If deferred production, unamortised tooling and other costs are factored in, Boeing lost an average of $30 million on each of the 30 787s delivered in the first quarter.
That represented an 11% decline from a $34 million unit loss on each of the 35 787s delivered in the fourth quarter of last year.
Boeing still plans to reach break-even on a unit basis by the end of this year on the 787 programme.
“The programme continues to make improvements on unit costs,” Greg Smith, Boeing’s executive vice-president and chief financial officer, said in a first quarter earnings call with analysts on 22 April. “We’ve still got a long way to go, but we’re making a lot of progess.”
The unit accounting losses on each 787 do not show up directly on Boeing’s quarterly balance sheet.
Instead, Boeing’s programme accounting method defines a block 1,300 aircraft expected to be delivered and builds in a predetermined cost and operating margin for each aircraft delivered within the block.
Actual losses on each aircraft delivered so far are added to the programme’s deferred production cost.
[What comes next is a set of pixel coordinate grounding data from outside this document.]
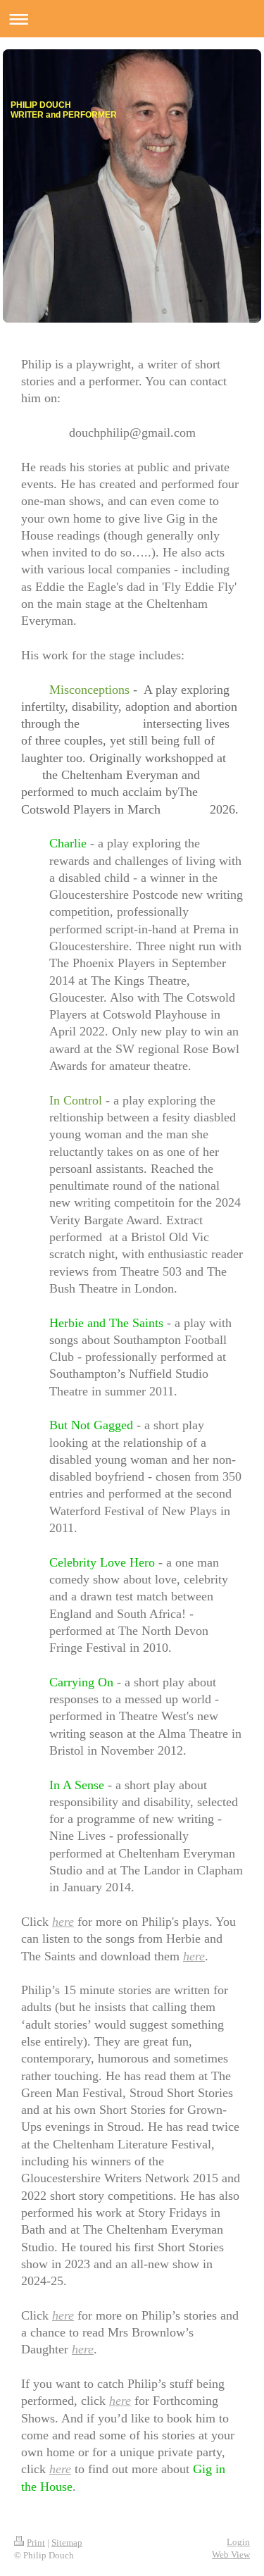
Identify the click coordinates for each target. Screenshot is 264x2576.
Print (36, 2542)
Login (238, 2542)
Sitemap (66, 2542)
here (63, 1922)
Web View (231, 2554)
Boeing also has a separate line item for unamortised tooling and other costs.
The combined deferred production and amortised tooling costs rose by $905 million in the first quarter to exceed $30 billion.
Although overall costs are still rising, the first quarter represented the first three-month period that the figure was held under $1 billion since Boeing started delivery 787s in the fourth quarter of 2011.
The unit cost improvement in the first quarter could have been greater if not for supply chain problems. Zodiac Aerospace has fallen behind on deliveries of premium cabin seating. GE Aviation also discovered a quality problem with a component that delayed shipments of 29 GEnx engines. Both issues are expected to be resolved in the second quarter.
“We do have a high confidence in the plan to resolve” the Zodiac seat issues, says Boeing chief executive and chairman James McNerney. “”It’s not going to disrupt our production plans.”